CMSC 476/676

Information Retrieval

Spring 2009

For lots of up-to-date information, see the course blog http://cmsc476sp09.blogspot.com/
You'll need permission to post to the blog, but anybody can read it. I've invited all students in the class as of Thursday 1/29/09 to join the blog as authors, using their UMBC computer accounts.

Charles Nicholas nicholas@umbc.edu

ITE 325G
Office Hours: Tuesdays and Thursday 4:30-5:30.
410-455-2594 Contact Ms. Gethmann at gethmann@umbc.edu, or x. 52713, to make an appointment at other times.
TA: Mr. Don Dimitroff
Don's URL http://www.csee.umbc.edu/~dondim1/
ITE 351 Don's office hours are 2:30-5:30 on Tuesdays and Thursdays.

The class meets in ACIV 014

This course is an introduction to the theory and implementation of software systems designed to search through large collections of text. Ever wonder how World-Wide Web search engines work? Ever wondered why they don't? You'll learn about it here. Information retrieval (IR) is one of the oldest branches of computer science, and has influenced nearly every aspect of computer usage: "search and replace" in a word processor, querying a card catalog, grep'ing through your source code, filtering the spam out of your email, searching the Web.

This course will have two main thrusts. The first is to cover the fundamentals of IR: retrieval models, search algorithms, and IR evaluation. The second is to give a taste of the implementation issues by having you write (a good chunk of) your own text search engine and test it out on a sample text collection. This will be a semester-long project, details to follow.

You will need to have taken the equivalent of CMSC 341 (Data Structures), and an algorithms course (441 or 641) is recommended. Linear algebra (MATH 221) and Statistics (STAT 355) are recommended but not required; they give background which will be helpful in understanding many IR concepts.

Text and Handouts

The text will be Manning et al, available at the UMBC bookstore (at least it's been ordered) as well as Amazon. Details about which chapters will be covered, and when, will follow. The text is available on line:
http://www-csli.stanford.edu/~hinrich/information-retrieval-book.html
The slides to be used in class will be based on those provided by the authors of the textbook. You can see those original slides at http://www-csli.stanford.edu/~hinrich/newslides.html
In class I will use a local version of these slides, which I will modify as needed! It'd be a good idea to study the slides BEFORE each class. Other papers and resources are available

Grading

There will be a multi-phase programming project, details to be announced, worth 50% of the grade. The programming assignments can be found in this term project directory. The corpus of text documents is available as this compressed tarfile, and this directory.
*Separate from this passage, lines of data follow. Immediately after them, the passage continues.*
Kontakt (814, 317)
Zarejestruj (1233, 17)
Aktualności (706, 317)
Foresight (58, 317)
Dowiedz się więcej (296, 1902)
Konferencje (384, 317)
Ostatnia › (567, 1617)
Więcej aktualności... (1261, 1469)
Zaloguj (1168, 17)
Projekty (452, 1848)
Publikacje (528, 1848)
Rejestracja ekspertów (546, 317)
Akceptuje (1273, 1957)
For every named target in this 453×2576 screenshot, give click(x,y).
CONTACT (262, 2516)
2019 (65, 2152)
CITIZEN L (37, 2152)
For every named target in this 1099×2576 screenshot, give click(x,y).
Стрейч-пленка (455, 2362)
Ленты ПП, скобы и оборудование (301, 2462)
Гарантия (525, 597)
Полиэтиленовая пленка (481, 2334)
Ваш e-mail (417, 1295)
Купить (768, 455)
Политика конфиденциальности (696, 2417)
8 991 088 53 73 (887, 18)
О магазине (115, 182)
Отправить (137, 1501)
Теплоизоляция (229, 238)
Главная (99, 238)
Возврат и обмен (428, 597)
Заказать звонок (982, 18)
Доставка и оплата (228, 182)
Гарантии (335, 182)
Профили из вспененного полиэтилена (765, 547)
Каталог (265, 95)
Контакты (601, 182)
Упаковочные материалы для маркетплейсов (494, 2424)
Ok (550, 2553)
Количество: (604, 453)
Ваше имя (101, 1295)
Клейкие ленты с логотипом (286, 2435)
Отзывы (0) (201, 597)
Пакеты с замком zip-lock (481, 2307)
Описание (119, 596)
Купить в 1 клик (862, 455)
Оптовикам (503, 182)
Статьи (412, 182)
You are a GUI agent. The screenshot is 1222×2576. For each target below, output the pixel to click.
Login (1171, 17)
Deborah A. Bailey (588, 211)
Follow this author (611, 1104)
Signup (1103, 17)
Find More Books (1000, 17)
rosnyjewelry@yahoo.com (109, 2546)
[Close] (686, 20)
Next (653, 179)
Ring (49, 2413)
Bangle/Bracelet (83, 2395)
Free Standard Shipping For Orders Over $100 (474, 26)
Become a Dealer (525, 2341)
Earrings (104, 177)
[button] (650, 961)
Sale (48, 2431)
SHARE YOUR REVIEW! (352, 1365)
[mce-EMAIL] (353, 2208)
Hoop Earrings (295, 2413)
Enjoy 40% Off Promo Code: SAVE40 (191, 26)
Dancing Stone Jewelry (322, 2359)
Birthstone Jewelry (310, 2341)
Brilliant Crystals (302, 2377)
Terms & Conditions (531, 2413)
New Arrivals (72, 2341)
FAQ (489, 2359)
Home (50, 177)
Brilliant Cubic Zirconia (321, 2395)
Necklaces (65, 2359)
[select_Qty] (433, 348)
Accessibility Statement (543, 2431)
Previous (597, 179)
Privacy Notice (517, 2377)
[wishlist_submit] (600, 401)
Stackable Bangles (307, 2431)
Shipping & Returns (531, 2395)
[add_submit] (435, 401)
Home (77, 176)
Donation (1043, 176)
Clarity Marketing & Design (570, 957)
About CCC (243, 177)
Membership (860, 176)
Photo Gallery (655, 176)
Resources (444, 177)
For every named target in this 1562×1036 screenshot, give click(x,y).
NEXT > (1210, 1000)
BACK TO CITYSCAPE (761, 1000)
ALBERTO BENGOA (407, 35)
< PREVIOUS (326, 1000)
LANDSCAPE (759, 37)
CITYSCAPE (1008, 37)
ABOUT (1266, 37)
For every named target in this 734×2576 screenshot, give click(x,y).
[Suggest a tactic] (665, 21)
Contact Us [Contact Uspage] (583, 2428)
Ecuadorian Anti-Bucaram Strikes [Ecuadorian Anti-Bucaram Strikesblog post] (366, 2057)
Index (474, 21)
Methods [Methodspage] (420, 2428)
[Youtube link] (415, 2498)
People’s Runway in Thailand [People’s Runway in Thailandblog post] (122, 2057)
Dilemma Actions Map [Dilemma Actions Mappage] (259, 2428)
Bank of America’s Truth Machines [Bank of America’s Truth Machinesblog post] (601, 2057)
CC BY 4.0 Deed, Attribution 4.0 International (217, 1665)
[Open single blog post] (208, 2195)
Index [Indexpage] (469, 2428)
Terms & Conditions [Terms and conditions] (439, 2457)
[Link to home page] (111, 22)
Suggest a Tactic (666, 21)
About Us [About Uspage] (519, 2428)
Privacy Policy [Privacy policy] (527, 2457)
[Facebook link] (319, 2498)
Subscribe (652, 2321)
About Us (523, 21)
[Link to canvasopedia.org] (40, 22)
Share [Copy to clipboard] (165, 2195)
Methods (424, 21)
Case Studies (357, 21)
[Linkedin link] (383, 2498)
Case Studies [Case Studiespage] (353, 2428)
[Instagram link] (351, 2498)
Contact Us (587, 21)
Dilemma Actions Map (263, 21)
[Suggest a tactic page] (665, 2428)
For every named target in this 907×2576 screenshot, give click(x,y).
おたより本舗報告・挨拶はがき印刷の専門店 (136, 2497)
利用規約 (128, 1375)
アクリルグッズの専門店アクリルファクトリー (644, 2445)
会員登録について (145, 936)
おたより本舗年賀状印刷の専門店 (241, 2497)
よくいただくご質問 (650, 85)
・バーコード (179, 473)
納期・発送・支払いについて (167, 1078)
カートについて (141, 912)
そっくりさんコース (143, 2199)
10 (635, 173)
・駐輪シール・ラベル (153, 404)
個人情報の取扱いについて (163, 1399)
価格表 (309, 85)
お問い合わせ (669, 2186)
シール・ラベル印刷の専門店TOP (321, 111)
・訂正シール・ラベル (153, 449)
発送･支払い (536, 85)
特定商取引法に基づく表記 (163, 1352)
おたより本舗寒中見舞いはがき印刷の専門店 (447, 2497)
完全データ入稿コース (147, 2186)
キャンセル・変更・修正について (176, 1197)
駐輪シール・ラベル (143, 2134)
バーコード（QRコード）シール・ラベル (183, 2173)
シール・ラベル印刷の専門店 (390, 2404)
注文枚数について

Exams and quizzes will be another 30%. There will also be a writing project, worth 20%. Presentations on the programming and/or writing projects will take the place of the final exam. No final exam is planned.

Academic Integrity

"By enrolling in this course, each student assumes the responsibilities of an active participant in UMBC's scholarly community in which everyone's academic work and behavior are held to the highest standards of honesty. Cheating, fabrication, plagiarism, and helping others to commit these acts are all forms of academic dishonesty, and they are wrong. Academic misconduct could result in disciplinary action that may include, but is not limited to, suspension or dismissal. To read the full Student Academic Conduct Policy, consult the UMBC Student Handbook, the Faculty Handbook, or the UMBC Policies section of the UMBC Directory [or for graduate courses, the Graduate School website]."

Schedule

We will follow the text fairly closely. Each of the topics listed below will require a lecture or two, based on how much time I want to devote to that topic, and the availability of additional readings. This course was last taught two years ago. Here's the web site from that semester. Topics to be covered include most if not all of the following:

What Happens Day by Day

Tuesday 1/27
first day of class
Chapter 1 slides
Thursday 1/29
discuss first phase of programming project
Thursday 2/5
Chapter 2 slides
Tuesday 2/10
Release phase 2 of project
Thursday 2/12
Levenshtein distance worksheet (pdf)
tf.idf spreadsheet (xls), UPDATED 2/23
tolerant retrieval Chapter 3 slides
Tuesday 2/17
index construction Chapter 4 slides
Thursday 2/19
the marked-up MapReduce paper (pdf)
Tuesday 2/24
Phase 2 of project is due
compression Chapter 5 slides
Thursday 2/26
Release Phase 3 of project
tf.idf Chapter 6 slides
Tuesday 3/3
more on Phase 3 and tf.idf
Thursday 3/5
cover Chapter 7 slides
list some exercises that will help with the midterm, scheduled for March 26
Tuesday 3/10
begin Chapter 8 slides
Thursday 3/12
finish the slides from Chapter 8. I recommend the TREC overview paper (pdf)
Tuesday 3/17 and Thursday 3/19
Spring Break
Tuesday 3/24
More on Chapter 8, discuss the writing project,
Thursday 3/26
Midterm exam
Tuesday 3/31
More on writing project, and start Chapter 9 slides.
Thursday 4/2
Finish Chapter 9, return exams
Tuesday 4/7
White paper topics due
Thursday 4/9
Begin discussion of text classification. The example involving Naive-Bayes and email
Tuesday 4/14
Class canceled due to power problems at UMBC
Thursday 4/16
Discuss assignment 5, and talk about clustering. The clustering tutorial. Start some slides from Chapter 17.
Tuesday 4/21
More about text classification and clustering. Use some slides from Chapter 10.
Thursday 4/23
Converse with Mike Wiacek at Google. He mentions the use of SQL in FriendFeed, and this paper.
Tuesday 4/28
Briefly discuss vector classification from Chapter 11 Maybe more slides from Chapter 17 . Discuss Damashek's paper.
Thursday 4/30
Discuss McNamee and Mayfield on n-grams for cross-language IR. Their paper, and with my notes. Start on latent semantic analysis. The slides from Chapter 18. The JASIS paper Deerwester et al . My example. As a source for information on authorship, plagarism, and duplicate detection, see SEPLN´09 Workshop PAN. Uncovering Plagiarism, Authorship and Social Software Misuse.
Tuesday 5/5
More on LSA, and cross-language IR. The Dumais paper on LSA and CLIR. I mentioned the use of IR and visualziation techniques in information assurance, and recommend the botnet paper from Kemmer et. al. at UCSB.
Thursday 5/7
Crawling and link analysis. Slides from Chapter 13, Chapter 14, and Chapter 15.
Tuesday 5/12
You may find this video called Life at the Googleplex interesting. Last day of class, white papers due.